WHAT YOU HAVE TO DO
Set down the listing again, word for word.

☆ ☆ ☆

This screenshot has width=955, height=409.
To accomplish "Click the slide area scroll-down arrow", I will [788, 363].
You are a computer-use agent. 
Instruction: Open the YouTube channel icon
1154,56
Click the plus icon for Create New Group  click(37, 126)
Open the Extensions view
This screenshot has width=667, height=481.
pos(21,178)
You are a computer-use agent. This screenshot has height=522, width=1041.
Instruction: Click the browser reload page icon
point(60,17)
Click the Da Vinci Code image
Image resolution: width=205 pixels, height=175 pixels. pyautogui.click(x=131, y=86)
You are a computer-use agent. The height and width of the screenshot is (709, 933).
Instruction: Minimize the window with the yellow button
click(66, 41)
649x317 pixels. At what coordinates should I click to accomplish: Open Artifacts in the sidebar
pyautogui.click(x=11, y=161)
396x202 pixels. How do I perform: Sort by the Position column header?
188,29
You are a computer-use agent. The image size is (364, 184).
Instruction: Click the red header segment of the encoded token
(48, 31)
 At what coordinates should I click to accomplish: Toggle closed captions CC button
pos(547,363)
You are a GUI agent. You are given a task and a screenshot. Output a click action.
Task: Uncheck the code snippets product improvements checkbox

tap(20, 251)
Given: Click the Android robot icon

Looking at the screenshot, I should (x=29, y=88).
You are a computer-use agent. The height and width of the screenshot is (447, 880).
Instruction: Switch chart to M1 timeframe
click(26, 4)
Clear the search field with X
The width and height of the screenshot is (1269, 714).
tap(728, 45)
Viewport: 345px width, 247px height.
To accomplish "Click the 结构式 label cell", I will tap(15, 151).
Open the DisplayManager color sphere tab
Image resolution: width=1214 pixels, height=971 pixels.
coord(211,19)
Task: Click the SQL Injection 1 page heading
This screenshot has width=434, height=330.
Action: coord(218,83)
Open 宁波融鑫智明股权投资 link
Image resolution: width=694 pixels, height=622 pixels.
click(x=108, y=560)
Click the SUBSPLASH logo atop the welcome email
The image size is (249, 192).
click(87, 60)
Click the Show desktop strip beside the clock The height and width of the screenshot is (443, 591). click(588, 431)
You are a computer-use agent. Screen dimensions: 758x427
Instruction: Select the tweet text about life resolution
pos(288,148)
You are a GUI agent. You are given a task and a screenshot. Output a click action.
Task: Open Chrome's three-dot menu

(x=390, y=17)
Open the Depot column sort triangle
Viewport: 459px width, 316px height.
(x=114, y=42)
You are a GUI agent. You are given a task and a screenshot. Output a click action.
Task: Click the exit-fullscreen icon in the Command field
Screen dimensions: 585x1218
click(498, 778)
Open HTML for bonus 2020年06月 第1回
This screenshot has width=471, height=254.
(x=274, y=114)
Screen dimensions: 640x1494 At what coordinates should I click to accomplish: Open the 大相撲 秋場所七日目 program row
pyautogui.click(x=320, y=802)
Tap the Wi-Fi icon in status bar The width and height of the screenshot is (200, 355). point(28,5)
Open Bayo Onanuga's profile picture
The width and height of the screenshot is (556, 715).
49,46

☆ ☆ ☆

PROBLEM SOLUTION
This screenshot has width=955, height=409.
To accomplish "Click the slide area scroll-down arrow", I will [788, 363].
You are a computer-use agent. 
Instruction: Open the YouTube channel icon
1154,56
Click the plus icon for Create New Group  click(37, 126)
Open the Extensions view
This screenshot has width=667, height=481.
pos(21,178)
You are a computer-use agent. This screenshot has height=522, width=1041.
Instruction: Click the browser reload page icon
point(60,17)
Click the Da Vinci Code image
Image resolution: width=205 pixels, height=175 pixels. pyautogui.click(x=131, y=86)
You are a computer-use agent. The height and width of the screenshot is (709, 933).
Instruction: Minimize the window with the yellow button
click(66, 41)
649x317 pixels. At what coordinates should I click to accomplish: Open Artifacts in the sidebar
pyautogui.click(x=11, y=161)
396x202 pixels. How do I perform: Sort by the Position column header?
188,29
You are a computer-use agent. The image size is (364, 184).
Instruction: Click the red header segment of the encoded token
(48, 31)
 At what coordinates should I click to accomplish: Toggle closed captions CC button
pos(547,363)
You are a GUI agent. You are given a task and a screenshot. Output a click action.
Task: Uncheck the code snippets product improvements checkbox

tap(20, 251)
Given: Click the Android robot icon

Looking at the screenshot, I should (x=29, y=88).
You are a computer-use agent. The height and width of the screenshot is (447, 880).
Instruction: Switch chart to M1 timeframe
click(26, 4)
Clear the search field with X
The width and height of the screenshot is (1269, 714).
tap(728, 45)
Viewport: 345px width, 247px height.
To accomplish "Click the 结构式 label cell", I will tap(15, 151).
Open the DisplayManager color sphere tab
Image resolution: width=1214 pixels, height=971 pixels.
coord(211,19)
Task: Click the SQL Injection 1 page heading
This screenshot has width=434, height=330.
Action: coord(218,83)
Open 宁波融鑫智明股权投资 link
Image resolution: width=694 pixels, height=622 pixels.
click(x=108, y=560)
Click the SUBSPLASH logo atop the welcome email
The image size is (249, 192).
click(87, 60)
Click the Show desktop strip beside the clock The height and width of the screenshot is (443, 591). click(588, 431)
You are a computer-use agent. Screen dimensions: 758x427
Instruction: Select the tweet text about life resolution
pos(288,148)
You are a GUI agent. You are given a task and a screenshot. Output a click action.
Task: Open Chrome's three-dot menu

(x=390, y=17)
Open the Depot column sort triangle
Viewport: 459px width, 316px height.
(x=114, y=42)
You are a GUI agent. You are given a task and a screenshot. Output a click action.
Task: Click the exit-fullscreen icon in the Command field
Screen dimensions: 585x1218
click(498, 778)
Open HTML for bonus 2020年06月 第1回
This screenshot has width=471, height=254.
(x=274, y=114)
Screen dimensions: 640x1494 At what coordinates should I click to accomplish: Open the 大相撲 秋場所七日目 program row
pyautogui.click(x=320, y=802)
Tap the Wi-Fi icon in status bar The width and height of the screenshot is (200, 355). point(28,5)
Open Bayo Onanuga's profile picture
The width and height of the screenshot is (556, 715).
49,46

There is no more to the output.